“Deep listening is the kind of listening that can help relieve the suffering of another person. You can call it compassionate listening. You listen with only one purpose: to help him or her to empty his heart. One hour like that can bring transformation and healing.” ~ Thich Nhat Hanh

Lately in our world there is a lack of deep listening. We tend to talk at each other rather than truly hear what another is attempting to communicate. In order to feel safe we often jump in with our own opinions and to prove that our point of view is correct. Sometimes we even talk right over another.

This doesn’t lead anywhere useful because we didn’t actually hear what another has said.

As we listen deeply, attentively and non-judgementally you offer this person an opportunity to suffer less. We all just want to be accurately heard and when we put aside our own thoughts and judgements and truly just hear another, transformation and healing has the opportunity to take place.

When we give another our undivided and loving attention our relationship has a possibility of deepening and growing. This is a gift to another. Besides just hearing the words, invite yourself to feel the emotions and meaning beneath the actual words. It may be challenging to be so present. If you find this to be true the practice of mindfulness meditation can prepare the ground to make it easier to be present in the moment with another person.

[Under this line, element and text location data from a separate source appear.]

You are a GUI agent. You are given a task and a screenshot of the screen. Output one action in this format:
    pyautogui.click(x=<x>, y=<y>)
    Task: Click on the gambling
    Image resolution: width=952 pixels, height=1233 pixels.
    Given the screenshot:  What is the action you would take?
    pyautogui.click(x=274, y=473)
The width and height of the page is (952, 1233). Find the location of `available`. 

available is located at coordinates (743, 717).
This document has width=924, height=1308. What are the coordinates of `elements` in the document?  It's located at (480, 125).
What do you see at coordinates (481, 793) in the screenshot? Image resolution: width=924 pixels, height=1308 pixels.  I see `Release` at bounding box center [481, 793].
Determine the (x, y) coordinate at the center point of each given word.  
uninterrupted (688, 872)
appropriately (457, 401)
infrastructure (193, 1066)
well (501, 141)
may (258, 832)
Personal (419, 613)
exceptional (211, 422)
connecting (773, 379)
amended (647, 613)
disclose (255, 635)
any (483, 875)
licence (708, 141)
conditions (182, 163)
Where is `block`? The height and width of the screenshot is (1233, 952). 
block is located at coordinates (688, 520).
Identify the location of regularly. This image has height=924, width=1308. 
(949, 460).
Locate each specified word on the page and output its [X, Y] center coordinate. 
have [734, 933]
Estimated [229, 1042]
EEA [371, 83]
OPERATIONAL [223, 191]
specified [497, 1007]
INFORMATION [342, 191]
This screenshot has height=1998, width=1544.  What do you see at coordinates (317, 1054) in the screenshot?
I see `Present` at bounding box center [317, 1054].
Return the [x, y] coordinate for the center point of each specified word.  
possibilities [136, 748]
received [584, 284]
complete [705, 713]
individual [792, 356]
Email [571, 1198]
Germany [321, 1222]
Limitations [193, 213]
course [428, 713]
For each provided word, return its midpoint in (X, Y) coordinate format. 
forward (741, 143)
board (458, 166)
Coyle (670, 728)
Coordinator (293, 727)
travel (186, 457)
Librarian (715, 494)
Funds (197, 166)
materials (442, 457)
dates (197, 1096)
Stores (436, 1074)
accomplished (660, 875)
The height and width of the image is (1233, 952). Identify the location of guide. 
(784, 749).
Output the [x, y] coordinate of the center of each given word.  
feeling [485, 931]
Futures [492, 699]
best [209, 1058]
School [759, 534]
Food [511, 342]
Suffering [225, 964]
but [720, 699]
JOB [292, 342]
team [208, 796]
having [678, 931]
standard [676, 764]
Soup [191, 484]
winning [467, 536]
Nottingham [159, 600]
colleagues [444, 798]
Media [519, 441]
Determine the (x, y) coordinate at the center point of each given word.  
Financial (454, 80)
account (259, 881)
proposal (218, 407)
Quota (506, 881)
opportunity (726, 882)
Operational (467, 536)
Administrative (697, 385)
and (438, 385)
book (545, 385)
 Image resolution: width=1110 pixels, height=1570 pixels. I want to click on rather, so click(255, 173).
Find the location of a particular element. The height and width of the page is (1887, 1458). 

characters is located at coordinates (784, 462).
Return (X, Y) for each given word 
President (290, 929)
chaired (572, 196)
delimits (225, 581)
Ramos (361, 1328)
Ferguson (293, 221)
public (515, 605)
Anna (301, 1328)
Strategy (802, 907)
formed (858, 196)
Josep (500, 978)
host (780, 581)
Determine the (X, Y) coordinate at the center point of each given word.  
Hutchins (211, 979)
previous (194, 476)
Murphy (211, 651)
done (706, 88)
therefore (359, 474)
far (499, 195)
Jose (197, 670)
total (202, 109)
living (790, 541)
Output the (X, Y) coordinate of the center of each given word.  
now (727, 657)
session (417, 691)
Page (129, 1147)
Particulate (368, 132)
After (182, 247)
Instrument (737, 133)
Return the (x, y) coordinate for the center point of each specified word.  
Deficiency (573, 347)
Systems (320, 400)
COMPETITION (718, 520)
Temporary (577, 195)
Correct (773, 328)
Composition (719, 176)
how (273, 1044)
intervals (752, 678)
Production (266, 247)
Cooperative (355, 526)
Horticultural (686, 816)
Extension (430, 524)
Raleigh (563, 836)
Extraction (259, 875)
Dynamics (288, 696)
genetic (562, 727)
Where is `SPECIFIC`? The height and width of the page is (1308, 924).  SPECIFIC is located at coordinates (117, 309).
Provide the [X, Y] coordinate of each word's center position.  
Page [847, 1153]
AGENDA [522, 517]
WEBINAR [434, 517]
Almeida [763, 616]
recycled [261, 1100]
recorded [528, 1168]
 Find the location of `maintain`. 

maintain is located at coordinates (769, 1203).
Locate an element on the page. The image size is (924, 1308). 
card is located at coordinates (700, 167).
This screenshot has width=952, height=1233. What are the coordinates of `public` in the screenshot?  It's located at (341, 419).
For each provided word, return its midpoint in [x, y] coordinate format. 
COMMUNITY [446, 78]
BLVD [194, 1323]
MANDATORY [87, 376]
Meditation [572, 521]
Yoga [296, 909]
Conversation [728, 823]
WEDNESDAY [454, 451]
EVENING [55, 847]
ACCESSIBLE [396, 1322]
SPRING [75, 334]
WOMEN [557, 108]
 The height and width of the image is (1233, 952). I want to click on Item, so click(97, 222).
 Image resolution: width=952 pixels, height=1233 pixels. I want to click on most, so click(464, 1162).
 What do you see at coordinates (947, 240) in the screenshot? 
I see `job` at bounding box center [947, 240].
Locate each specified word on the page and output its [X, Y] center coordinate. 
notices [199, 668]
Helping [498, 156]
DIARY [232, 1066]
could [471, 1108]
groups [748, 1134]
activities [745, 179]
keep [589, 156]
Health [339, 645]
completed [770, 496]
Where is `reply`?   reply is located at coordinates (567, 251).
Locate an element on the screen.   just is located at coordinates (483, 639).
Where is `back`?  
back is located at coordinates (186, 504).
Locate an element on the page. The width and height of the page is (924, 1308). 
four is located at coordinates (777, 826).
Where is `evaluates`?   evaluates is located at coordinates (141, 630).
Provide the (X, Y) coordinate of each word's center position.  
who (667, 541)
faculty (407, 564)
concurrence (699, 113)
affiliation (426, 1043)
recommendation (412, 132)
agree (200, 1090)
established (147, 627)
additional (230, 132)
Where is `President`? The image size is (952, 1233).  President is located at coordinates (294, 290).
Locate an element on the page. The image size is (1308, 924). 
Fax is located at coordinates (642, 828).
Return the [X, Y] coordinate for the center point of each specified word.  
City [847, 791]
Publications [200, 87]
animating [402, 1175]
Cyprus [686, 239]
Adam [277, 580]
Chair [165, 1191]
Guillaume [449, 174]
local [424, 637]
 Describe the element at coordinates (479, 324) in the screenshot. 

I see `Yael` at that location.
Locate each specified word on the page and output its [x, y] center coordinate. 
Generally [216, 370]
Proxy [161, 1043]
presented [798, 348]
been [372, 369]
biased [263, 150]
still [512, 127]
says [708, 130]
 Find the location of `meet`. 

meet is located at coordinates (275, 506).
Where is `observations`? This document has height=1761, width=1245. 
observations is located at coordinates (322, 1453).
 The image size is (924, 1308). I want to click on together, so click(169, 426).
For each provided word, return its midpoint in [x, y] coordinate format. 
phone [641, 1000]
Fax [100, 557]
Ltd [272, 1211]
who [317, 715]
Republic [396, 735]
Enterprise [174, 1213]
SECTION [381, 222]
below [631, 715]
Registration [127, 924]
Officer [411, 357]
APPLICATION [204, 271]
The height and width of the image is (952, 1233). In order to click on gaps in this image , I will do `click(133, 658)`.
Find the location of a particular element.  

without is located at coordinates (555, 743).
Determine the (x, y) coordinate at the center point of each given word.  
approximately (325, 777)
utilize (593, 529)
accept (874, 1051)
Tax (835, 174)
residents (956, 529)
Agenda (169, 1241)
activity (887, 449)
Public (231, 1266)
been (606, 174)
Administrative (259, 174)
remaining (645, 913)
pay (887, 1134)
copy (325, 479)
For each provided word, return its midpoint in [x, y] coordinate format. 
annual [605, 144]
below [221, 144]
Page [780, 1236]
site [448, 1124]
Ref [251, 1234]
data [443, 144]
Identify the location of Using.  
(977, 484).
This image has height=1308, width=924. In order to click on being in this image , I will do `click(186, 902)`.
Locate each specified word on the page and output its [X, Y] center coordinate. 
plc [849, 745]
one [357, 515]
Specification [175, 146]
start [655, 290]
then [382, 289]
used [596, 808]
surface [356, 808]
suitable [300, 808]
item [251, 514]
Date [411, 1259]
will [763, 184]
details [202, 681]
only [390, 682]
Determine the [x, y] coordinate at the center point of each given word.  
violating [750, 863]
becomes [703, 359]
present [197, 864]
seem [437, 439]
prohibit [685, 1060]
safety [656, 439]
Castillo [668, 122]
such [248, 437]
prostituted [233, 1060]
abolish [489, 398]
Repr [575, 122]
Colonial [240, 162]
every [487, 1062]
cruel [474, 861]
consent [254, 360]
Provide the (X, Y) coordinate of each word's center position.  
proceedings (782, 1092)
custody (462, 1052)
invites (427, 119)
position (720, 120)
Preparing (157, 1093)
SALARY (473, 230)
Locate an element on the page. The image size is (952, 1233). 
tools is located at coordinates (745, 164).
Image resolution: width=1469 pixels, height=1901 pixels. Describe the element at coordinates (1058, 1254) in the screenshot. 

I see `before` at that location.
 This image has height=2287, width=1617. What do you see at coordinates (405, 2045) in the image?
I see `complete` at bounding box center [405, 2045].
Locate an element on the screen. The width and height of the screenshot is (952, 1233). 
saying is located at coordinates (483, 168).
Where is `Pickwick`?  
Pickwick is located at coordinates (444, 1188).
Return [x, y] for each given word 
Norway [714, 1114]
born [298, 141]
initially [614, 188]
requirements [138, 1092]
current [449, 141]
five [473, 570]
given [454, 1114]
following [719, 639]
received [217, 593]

How do you do this? When you have a friend in need, take some time to come home to your true nature, reside in your body- aware of your breath. Then begin to listen from your body, your heart. Just listen without offering suggestions or comments. Be aware of the urge to fix them and breathe through it. Feel their words enter your heart and become aware of what you are receiving, become aware of your own thoughts and reactions and gently soften your heart to what they are saying. Do not interrupt, just receive.  I invite you to hold a safe space with non-judgment.

After your friend has finished you may want to just repeat what you heard them say. What I heard you saying is…..

Do not offer opinions or comments, you can ask for further details if you wish later. Perhaps you can use this way of listening at your holiday gatherings.

Let’s be here for one another with kindness and care.